The Supreme Court’s decision in Kansas v. Ventris is one of the strangest things I’ve seen from them in a long time.
I’m not a lawyer, but as I understand the law, it has been normal procedure for many years that once a defendant invokes his right to a lawyer, the cops have to stop questioning him. From that moment forward—all the way to end of the trial if need be—-neither the prosecution nor the cops can ask him any more questions. If they do, the answers can’t be used in court.
The prohibition applies as well to agents of the police. If the defendant confesses to a snitch, the snitch can testify, but if the police send a snitch to question the defendant, he can’t testify to the defendant’s confession because he was acting as an agent of the police.
Until now. In Ventris, the Court carved out an exception to the rule. Basically, they said that if the defendant testifies on his own behalf, a defendant’s prior contradictory statements to an agent can still be introduce at trial even if the statements were made after invoking the right to counsel. The ruling doesn’t seem to be limited to agents of the police, either. It looks like the police can question the defendant directly, despite his asking for a lawyer.
The court’s reasoning demonstrates Scalia’s boundless trust in police professionalism:
On the other side of the scale, preventing impeachment use of statements taken in violation of Massiah would add little appreciable deterrence. Officers have significant incentive to ensure that they and their informants comply with the Constitution’s demands, since statements lawfully obtained can be used for all purposes rather than simply for impeachment. And the ex ante probability that evidence gained in violation of Massiah would be of use for impeachment is exceedingly small.
(See Radley Balko’s continuing series of anecdotes about Scalia’s new Police Professionalism.)
Scott Greenfield had some choice words about it yesterday:
Again, the reasoning is so strained as to require a few moments of reflection. Since statements lawfully obtained can be used for any purpose, cops have a strong incentive to comply with the Constitution, and therefore have no incentive to violate the Constitution by doing precisely what they did here. Of course, they did precisely what they did here, so apparently they have enough of an incentive to do it, as proven by the fact that they did it.
Aside from the fact that it happened, a possibility Scalia calls “exceedingly small,” the Court ignores the “incentive” structure when the defendant has a lawyer and the time to obtain a confession lawfully has come and gone. At that point, the only potential for nailing the sucker is by violating Massiah, which is exactly what they did. Moreover, when the defense seems awfully clear that it’s going to be two defendants pointing fingers at each other as the shooter, the “exceedingly small” chance that the defendant will testify becomes exceeding large.

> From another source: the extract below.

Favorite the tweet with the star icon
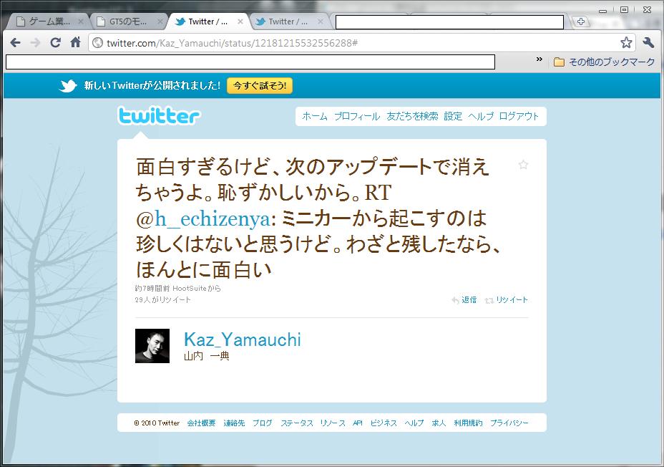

For a guy who talks so much about incentives, Scalia is remarkably daft. Sure, police would rather get a statement from the defendant that can be used for all purposes, but that just means the police want to get in as many questions as possible before the defendant realizes he should lawyer up.
Once that happens, “all purpose” statements are off the table, but the Ventris decision now allows them to gather additional special purpose statements—even though they’re violating the defendant’s rights—with no penalty whatsoever. It’s easy to see what that’s an incentive for. How long will it be before it becomes standard procedure?
When the defendant asks for a lawyer, the police will simply keep questioning him in the hope he’ll say something they can hang him for if he testifies. I’m imagine they’ll call it “proceeding to the Ventris interview.” Or if a prosecutor thinks a defendant is preparing to take the stand, he can send an investigator to “try to get a Ventris statement.” You know it’s coming.
Amazingly, an even stronger criticism of Ventris comes from a prosecutor. As a criminal defense lawyer, Ken Lammers was never a true believer, and now that he’s switched sides, he once again shows he’s still his own man with his withering argument that Ventris is not just bad for defendants’ rights, it’s badly wrong.
Here are a few excerpts:
…As the Court acknowledges that violation of this right precludes the use of the evidence gained in a prosecutor’s trial in chief, this evidence couldn’t even be used in a perjury trial. Thus, the Court creates an exception, allowing criminal procedure alone to trump a constitutional right.
…That’s correct, a US Supreme Court decision is based on a belief that it is unlikely that the defendant will testify. It’s backed up by a statement that shows an amazing lack of understanding of why a statement would be taken by a police officer. The exact purpose that an officer would be taking a statement after the defendant has an attorney is to lock him into a particular version of the facts with the thought that the defendant could tell a different story at trial. After all, if the officer expected the defendant to take the stand and testify exactly in the manner most likely to lead to a conviction, why would he waste time trying to get a statement from the defendant?
Ken’s whole takedown of Ventris is logical, clear, and well worth reading.
In other news, Supreme Court Justice David Souter has announced his retirement, and speculation has begun as to his replacement.
I hearby nominate CrimLaw blogger Ken Lammers. His even-handed approach and clear writing style should make for some good opinions, and more importantly, the Supreme Court clearly needs more justices who have experience practicing criminal law.
Besides, as George W. Bush’s nomination of Harriet Miers showed, the Supreme Court is not just for mental giants anymore.